Available records:
[start]

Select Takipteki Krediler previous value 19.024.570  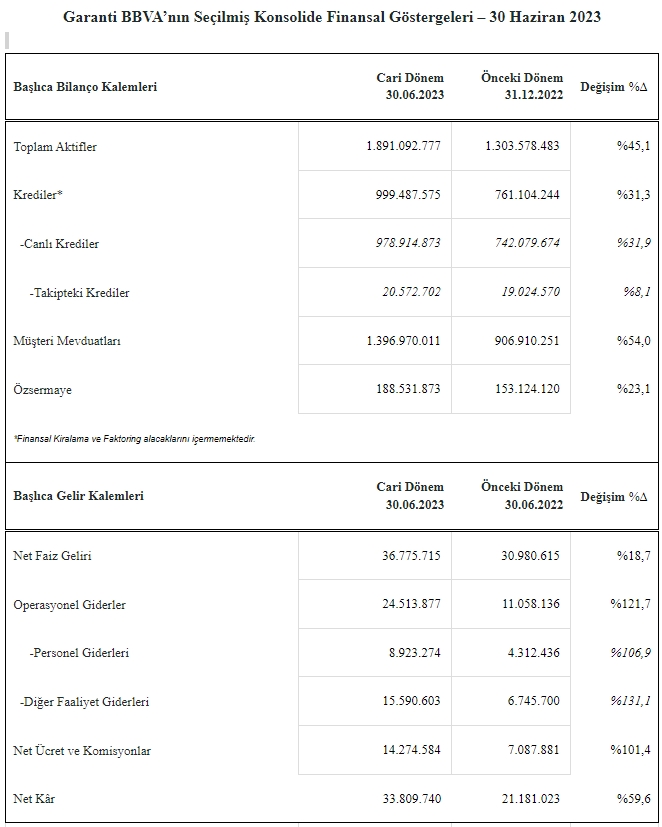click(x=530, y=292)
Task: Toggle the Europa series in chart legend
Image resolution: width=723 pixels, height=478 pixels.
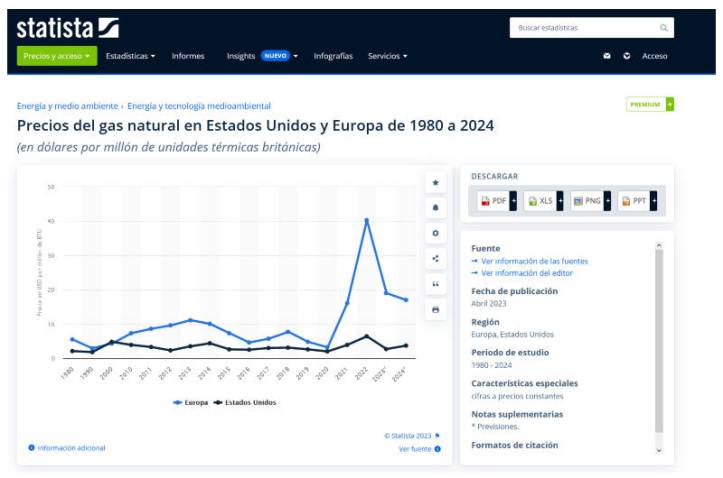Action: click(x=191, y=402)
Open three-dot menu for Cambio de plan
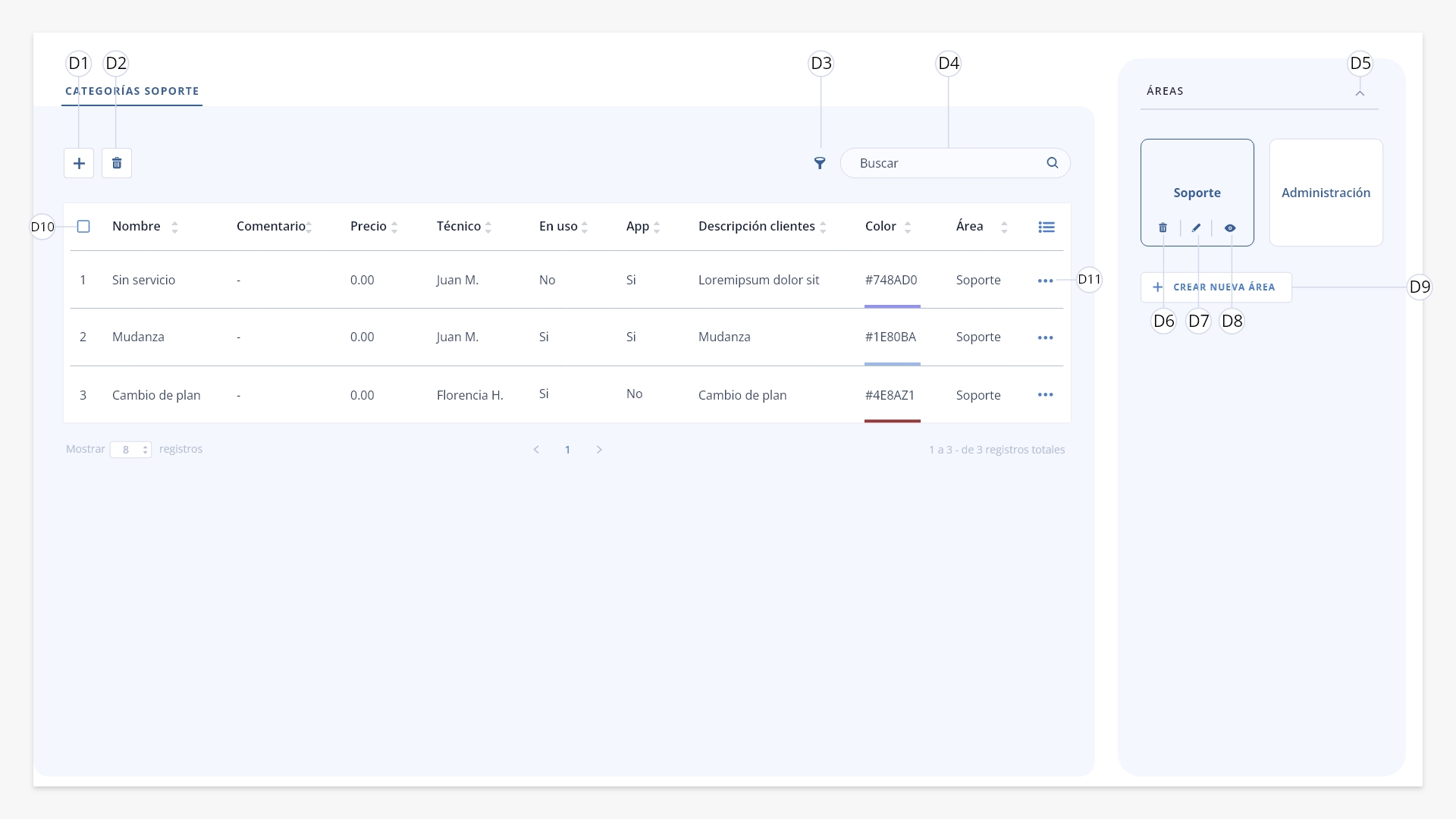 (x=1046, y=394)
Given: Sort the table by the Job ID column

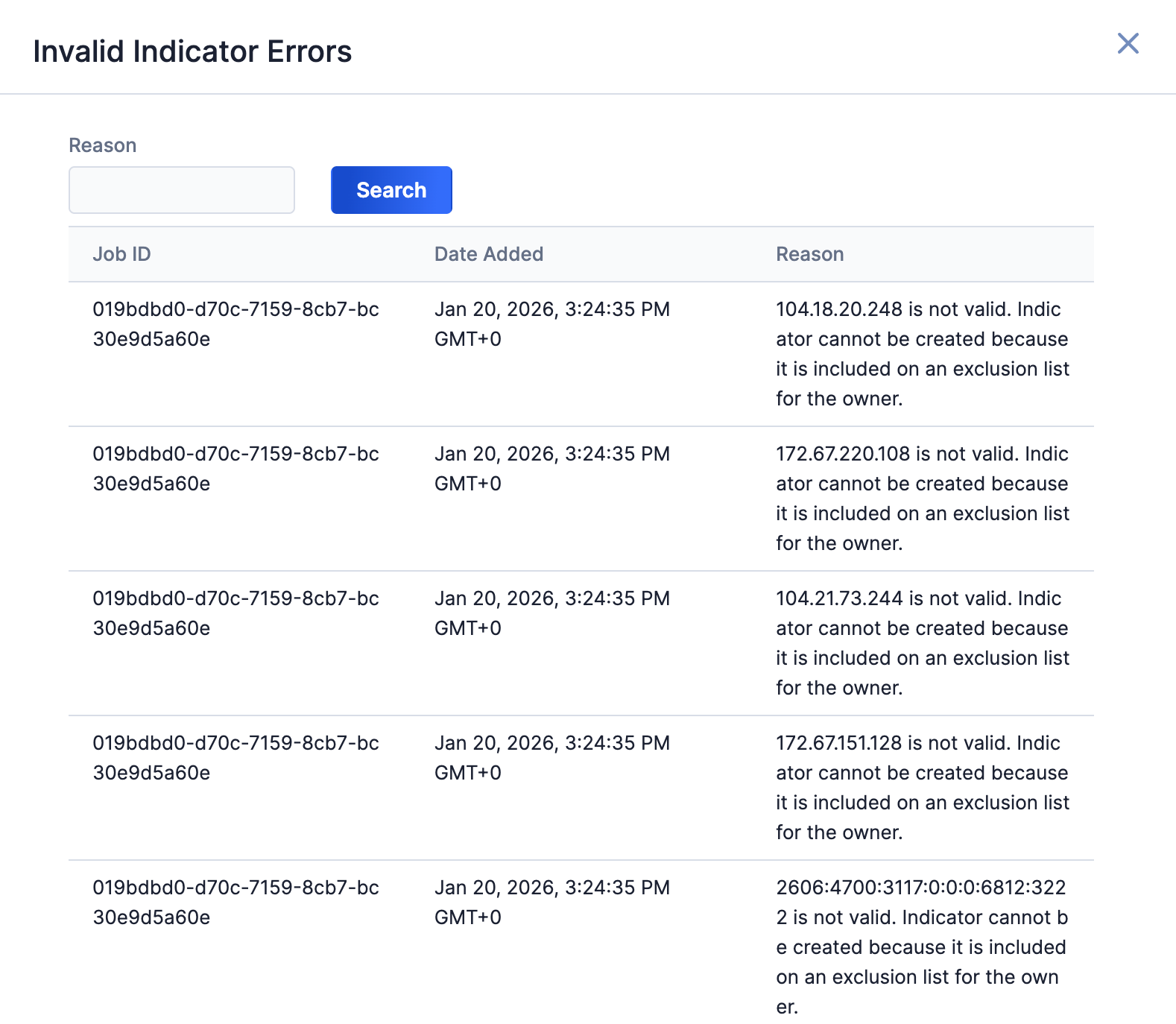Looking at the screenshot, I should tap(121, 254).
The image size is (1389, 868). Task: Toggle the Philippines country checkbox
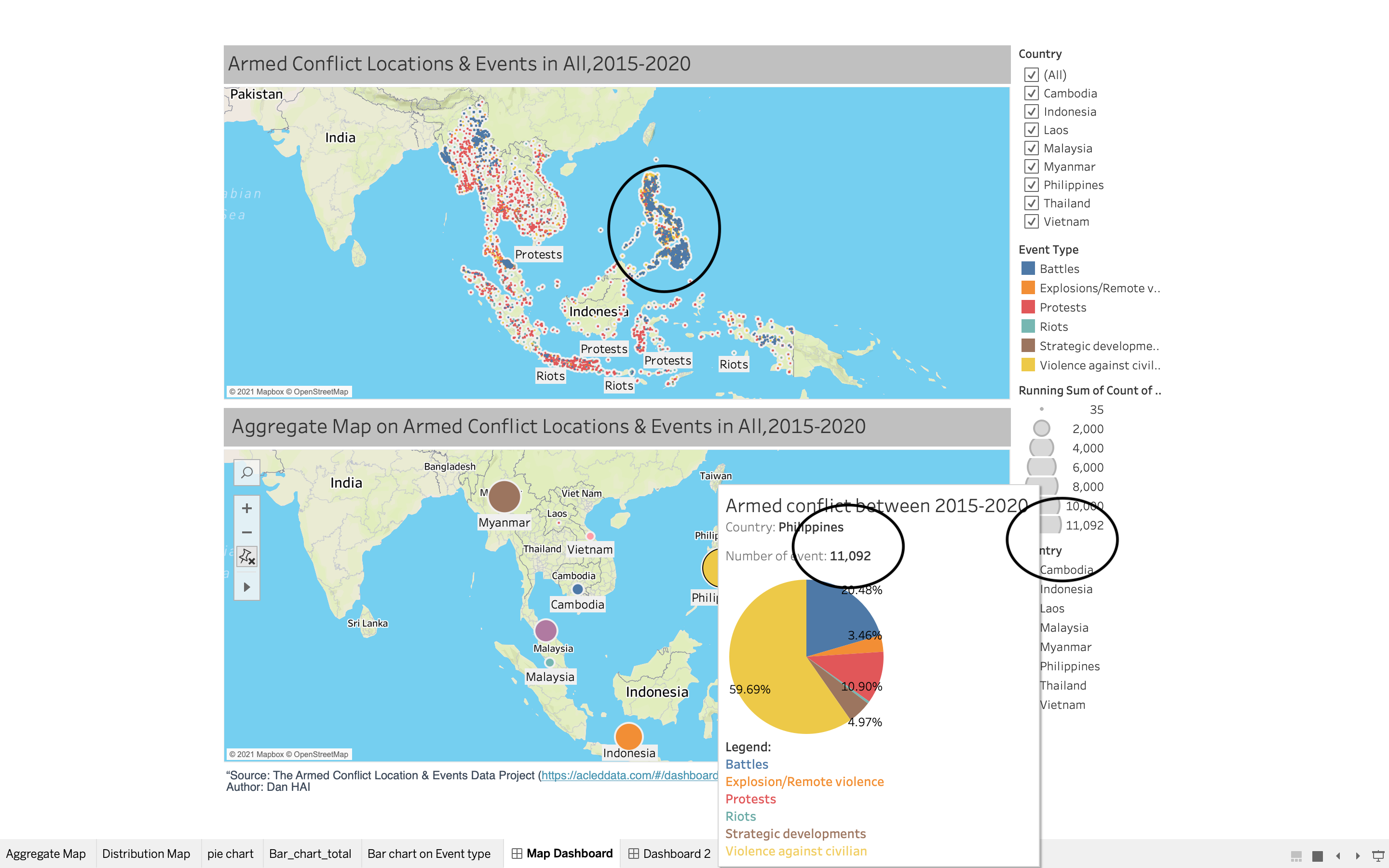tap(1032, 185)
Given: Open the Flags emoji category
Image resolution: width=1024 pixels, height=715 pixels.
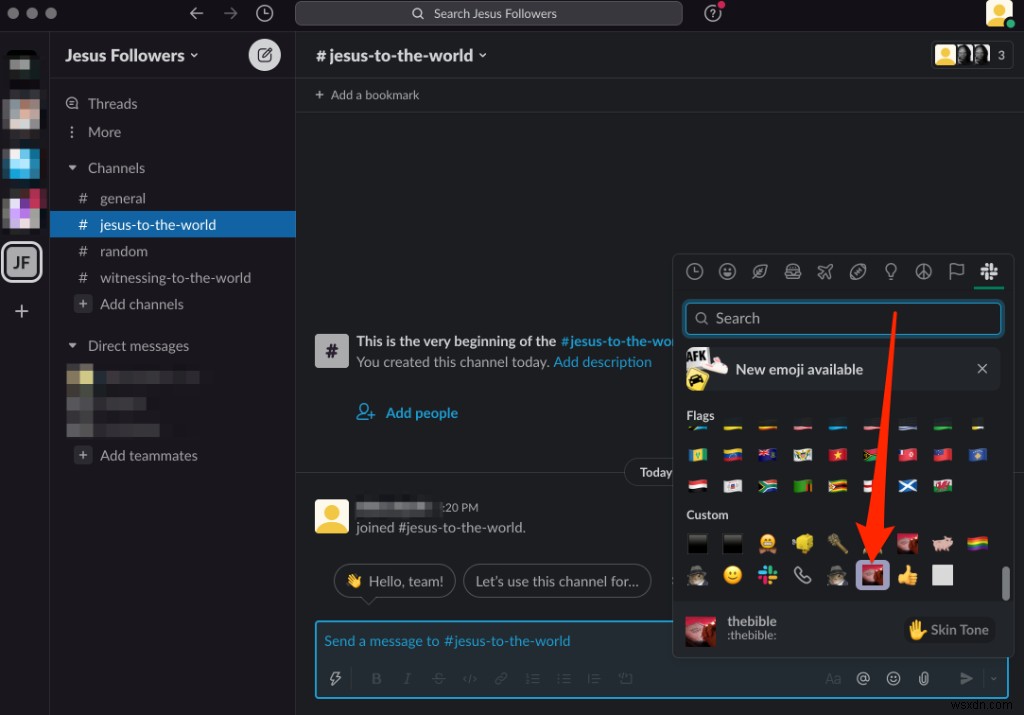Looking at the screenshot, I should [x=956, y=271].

[end]

Request: Quote the items word for word, from the line containing "Task: Toggle the Europa" through the end of the items, and leave the pictures out of your answer.

Response below:
Task: Toggle the Europa series in chart legend
Image resolution: width=723 pixels, height=478 pixels.
Action: click(x=191, y=402)
Open three-dot menu for Cambio de plan
 (x=1046, y=394)
Given: Sort the table by the Job ID column

Looking at the screenshot, I should tap(121, 254).
The image size is (1389, 868). Task: Toggle the Philippines country checkbox
tap(1032, 185)
Given: Open the Flags emoji category
Image resolution: width=1024 pixels, height=715 pixels.
Looking at the screenshot, I should [x=956, y=271].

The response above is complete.